Для адсорбции ДНК проводят предварительную обработку стекла плавиковой кислотой. Для этого ММС инкубируют с 7% HF на качалке в течение 2 ч, обработанное стекло сушат при 200°С в течение 1 ч, а затем охлажденное до комнатной температуры стекло суспендируют в воде. Для выделения клеточной ДНК клетки обрабатывают стандартным 0,25%-ным раствором трипсина. В чашку Петри с отмытыми физиологическим раствором клетками добавляют 0,5 мл физиологического раствора и равный объем смеси, содержащей 4 мг ОММС в буферном растворе, содержащем 9М GuSCN, 40 мМ ЭДТА, 10 мМ трис-HCl, рН 6,4. После 5 мин инкубации на качалке, образцы центрифугируют 10 с при 1000g. Супернатант удаляют, стекло промывают дважды буферным раствором, содержащим 4,5 М GuSCN, 20 мМ ЭДТА, 10 мМ трис-HCl, рН 6,4, а затем дважды буферным раствором, содержащим 25% изопропанола, 100 мM NaCl, 10 мМ трис-HCl, рН 8,0. Элюируют ДНК с силикатного сорбента 5 мМ NaHCO₃ при рН 8,0 в течение 2 мин. После центрифугирования при 10000g 1 мин собирают супернатант, содержащий ДНК, рН раствора нейтрализуют половиной объема 40 мМ трис-HCl (рН 7,1).

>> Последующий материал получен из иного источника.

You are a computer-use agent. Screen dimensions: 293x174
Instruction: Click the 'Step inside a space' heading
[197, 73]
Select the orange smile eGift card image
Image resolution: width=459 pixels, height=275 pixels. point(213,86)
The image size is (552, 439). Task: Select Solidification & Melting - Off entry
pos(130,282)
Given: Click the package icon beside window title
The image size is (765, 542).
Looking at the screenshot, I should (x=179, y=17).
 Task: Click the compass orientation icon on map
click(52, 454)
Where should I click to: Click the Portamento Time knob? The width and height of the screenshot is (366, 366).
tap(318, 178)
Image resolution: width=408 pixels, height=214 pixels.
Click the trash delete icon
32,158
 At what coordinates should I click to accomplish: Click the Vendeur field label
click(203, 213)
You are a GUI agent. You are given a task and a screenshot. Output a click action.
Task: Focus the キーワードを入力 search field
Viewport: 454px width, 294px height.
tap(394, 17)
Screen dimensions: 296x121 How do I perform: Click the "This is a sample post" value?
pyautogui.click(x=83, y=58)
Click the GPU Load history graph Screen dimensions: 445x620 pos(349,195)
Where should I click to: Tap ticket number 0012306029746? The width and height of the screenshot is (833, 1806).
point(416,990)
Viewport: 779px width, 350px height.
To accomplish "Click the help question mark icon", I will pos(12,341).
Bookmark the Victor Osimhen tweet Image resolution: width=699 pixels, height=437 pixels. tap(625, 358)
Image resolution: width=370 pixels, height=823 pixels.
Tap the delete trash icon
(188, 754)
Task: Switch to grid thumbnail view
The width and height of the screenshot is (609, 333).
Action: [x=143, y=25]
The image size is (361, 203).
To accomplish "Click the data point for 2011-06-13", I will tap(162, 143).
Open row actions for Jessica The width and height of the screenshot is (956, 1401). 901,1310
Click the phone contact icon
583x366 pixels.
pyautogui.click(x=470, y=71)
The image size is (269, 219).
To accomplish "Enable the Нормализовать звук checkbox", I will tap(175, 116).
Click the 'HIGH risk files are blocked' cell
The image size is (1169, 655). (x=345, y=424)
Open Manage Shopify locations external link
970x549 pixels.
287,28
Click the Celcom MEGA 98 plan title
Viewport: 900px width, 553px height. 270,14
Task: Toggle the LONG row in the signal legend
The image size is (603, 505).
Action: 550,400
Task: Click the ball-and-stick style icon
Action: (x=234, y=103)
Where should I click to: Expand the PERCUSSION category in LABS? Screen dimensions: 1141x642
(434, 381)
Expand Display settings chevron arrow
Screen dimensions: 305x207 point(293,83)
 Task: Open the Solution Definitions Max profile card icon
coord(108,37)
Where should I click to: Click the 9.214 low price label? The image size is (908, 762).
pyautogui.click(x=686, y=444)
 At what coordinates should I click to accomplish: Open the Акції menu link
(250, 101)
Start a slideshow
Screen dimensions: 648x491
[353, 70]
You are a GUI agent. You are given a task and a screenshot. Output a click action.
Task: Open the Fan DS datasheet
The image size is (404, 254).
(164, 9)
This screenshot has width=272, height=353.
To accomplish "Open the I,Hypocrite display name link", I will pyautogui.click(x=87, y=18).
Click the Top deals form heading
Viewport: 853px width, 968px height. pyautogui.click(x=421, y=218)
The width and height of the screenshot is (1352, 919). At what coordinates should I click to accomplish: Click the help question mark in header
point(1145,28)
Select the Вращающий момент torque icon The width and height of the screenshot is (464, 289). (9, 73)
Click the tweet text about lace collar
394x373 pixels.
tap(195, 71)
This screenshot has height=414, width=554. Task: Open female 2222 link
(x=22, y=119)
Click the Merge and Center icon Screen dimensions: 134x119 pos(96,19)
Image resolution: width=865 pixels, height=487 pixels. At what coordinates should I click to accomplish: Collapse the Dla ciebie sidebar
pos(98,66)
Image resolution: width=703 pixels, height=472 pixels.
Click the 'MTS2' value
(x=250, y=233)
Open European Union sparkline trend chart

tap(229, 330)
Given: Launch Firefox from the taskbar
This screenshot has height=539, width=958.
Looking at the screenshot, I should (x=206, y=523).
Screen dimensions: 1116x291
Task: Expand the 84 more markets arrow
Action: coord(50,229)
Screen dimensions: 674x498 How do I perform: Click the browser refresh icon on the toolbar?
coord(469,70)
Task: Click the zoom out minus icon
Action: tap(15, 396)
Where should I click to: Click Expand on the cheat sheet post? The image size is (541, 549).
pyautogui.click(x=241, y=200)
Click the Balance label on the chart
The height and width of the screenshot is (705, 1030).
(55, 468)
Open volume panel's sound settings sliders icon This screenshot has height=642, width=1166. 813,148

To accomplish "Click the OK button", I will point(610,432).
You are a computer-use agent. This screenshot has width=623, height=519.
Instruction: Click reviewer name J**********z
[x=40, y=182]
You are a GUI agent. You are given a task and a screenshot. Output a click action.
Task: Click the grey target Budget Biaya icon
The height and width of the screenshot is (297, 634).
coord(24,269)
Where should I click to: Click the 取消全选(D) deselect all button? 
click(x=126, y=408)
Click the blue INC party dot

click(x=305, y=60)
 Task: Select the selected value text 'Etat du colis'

Время выделения ДНК из образцов данным способом составляет 8-10 мин. Емкость стекла по связыванию ДНК составляет до 2,5 мкг ДНК на 1 мг ОММС.

Пример 3

К 0,5 мл плазмы крови человека добавляют равный объем смеси, содержащей 3 мг ОММС, полученного аналогично примеру 1 в буферном растворе, содержащем: 9 М GuSCN, 40 мМ ЭДТА, 10 мМ трис-HCl, рН 6,4. Процедуру выделения и определения концентрации ДНК при помощи флуоресценции комплексов ДНК с Hoechst 32258 проводили аналогично примерам 1 и 2. Концентрация ДНК в плазме крови здоровых доноров составила 20 нг/мл плазмы.

Использование предлагаемого способа позволит по сравнению с прототипом:

- уменьшить расход мелкодисперсного стекла;

- увеличить эффективность выделения ДНК в 1,5-2 раза за счет количественной элюции адсорбированной на силикатном сорбенте ДНК;

- повысить функциональные возможности способа за счет обеспечения возможности выделения как низкомолекулярных, так и высокомолекулярных фрагментов ДНК;

- увеличить чувствительность ПЦР-диагностических систем за счет связывания низкомолекулярных фрагментов ДНК;

- использовать предложенный метод для количественного определения концентрации ДНК в биологических жидкостях;

- уменьшить количество биологического материала, используемого для выделения ДНК с целью последующей амплификации или иного исследования;

уменьшить время процедуры выделения до 8-10 мин.